Apenas pudo Descartes disfrutar de estos honores unos meses. El invierno sueco hizo mella en él y una neumonía acabó con su vida el 11 de febrero de 1650, poco antes de la subida al trono de su «discípula». A pesar del poco tiempo que compartieron, parece que el francés no solo dejó una semilla intelectual en la futura reina, también le mostró una fe, la católica, que cambiaría la vida de la monarca.
Abdicación y conversión
Lo sembrado por Descartes fue regado por otros personajes de su tiempo que se encargaron de acercar a la cultísima reina la doctrina de la Iglesia. Diplomáticos llegados de España y Portugal entablaron amistad con Cristina, compartieron su fe con ella y en febrero de 1654 se produjo la noticia que sacudió Suecia. La sucesora de Gustavo II Adolfo abdicaba sin dar mayores explicaciones, pero advirtiendo de que pronto conocerían el motivo.
Este no era otro que su conversión. Lo comunicó en privado, el Papa Inocencio X conoció su cambio de fe y su sucesor Alejandro VII aceptó que viajase hasta Roma para ser confirmada y recibir la comunión en la basílica de San Pedro. Su camino hasta allí se convirtió en toda una fiesta para el catolicismo en el marco de la guerra de religiones que asolaba Europa.
Monumento a Cristina de Suecia en el Vaticano
A partir de aquel 1655, Cristina de Suecia vivió en los Estados Pontificios, donde siguió cultivando su amor por la cultura y donde se desempeñó como una auténtica mecenas. Volvió en alguna ocasión a su país natal, llegó a sufrir problemas económicos serios y comenzó a escribir una autobiografía que no pudo terminar.

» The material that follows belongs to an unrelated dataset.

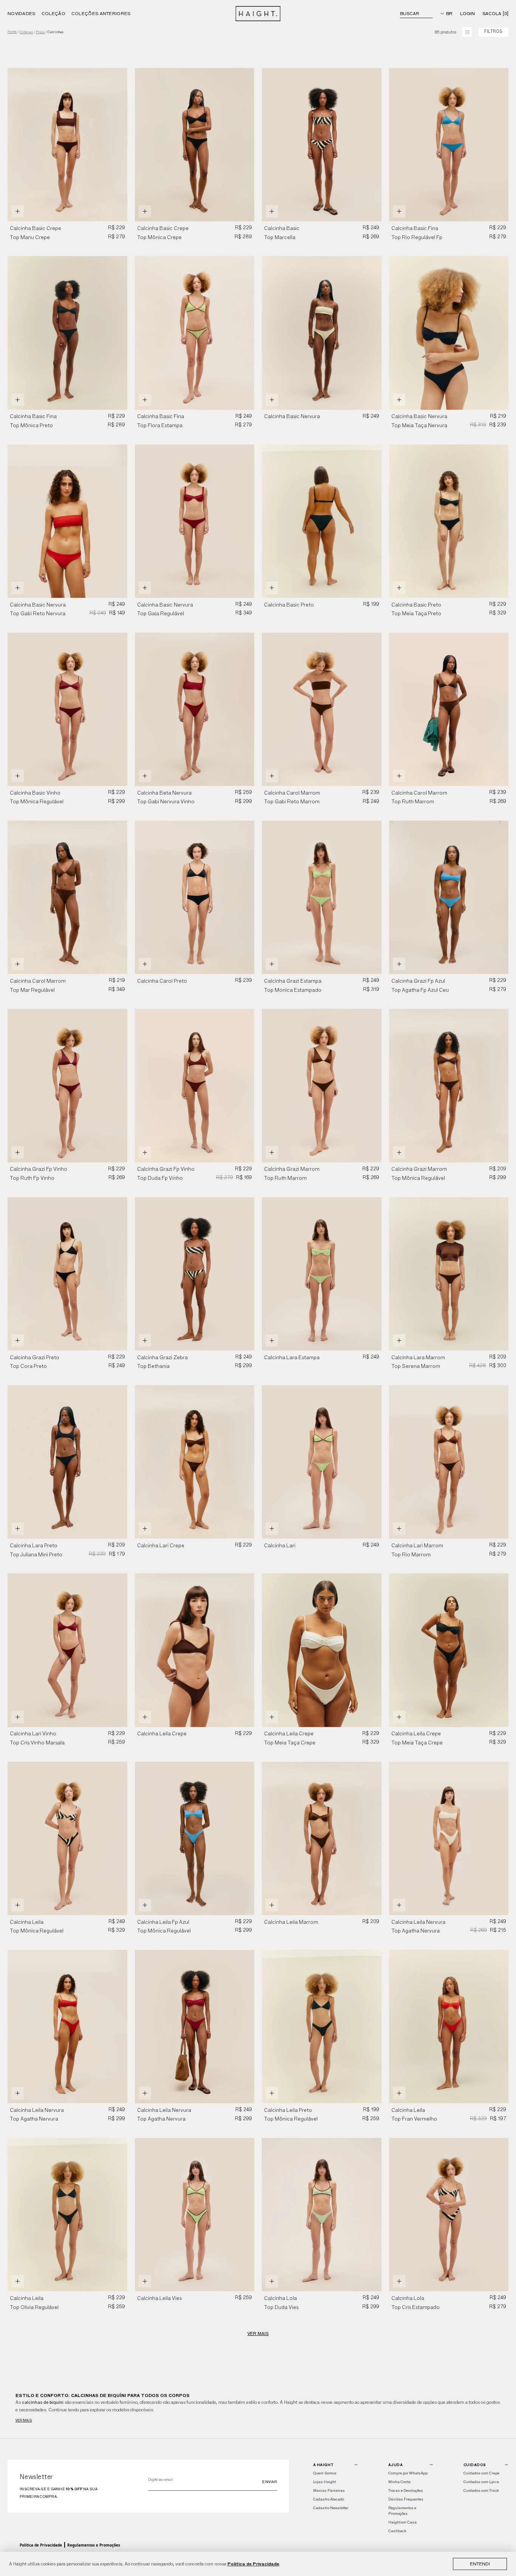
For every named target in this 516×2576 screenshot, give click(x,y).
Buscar (409, 13)
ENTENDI (480, 2564)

Murió en 1689 a los 62 años y pidió ser enterrada con sencillez en el Panteón de Roma. Su deseo no se vio cumplido y el Papa Inocencio XI decidió que sus restos descansaran en el Vaticano. La antigua soberana de un reino protestante reposando en el corazón del catolicismo. Por el camino, el amor por la sabiduría y el encuentro con un filósofo de fe.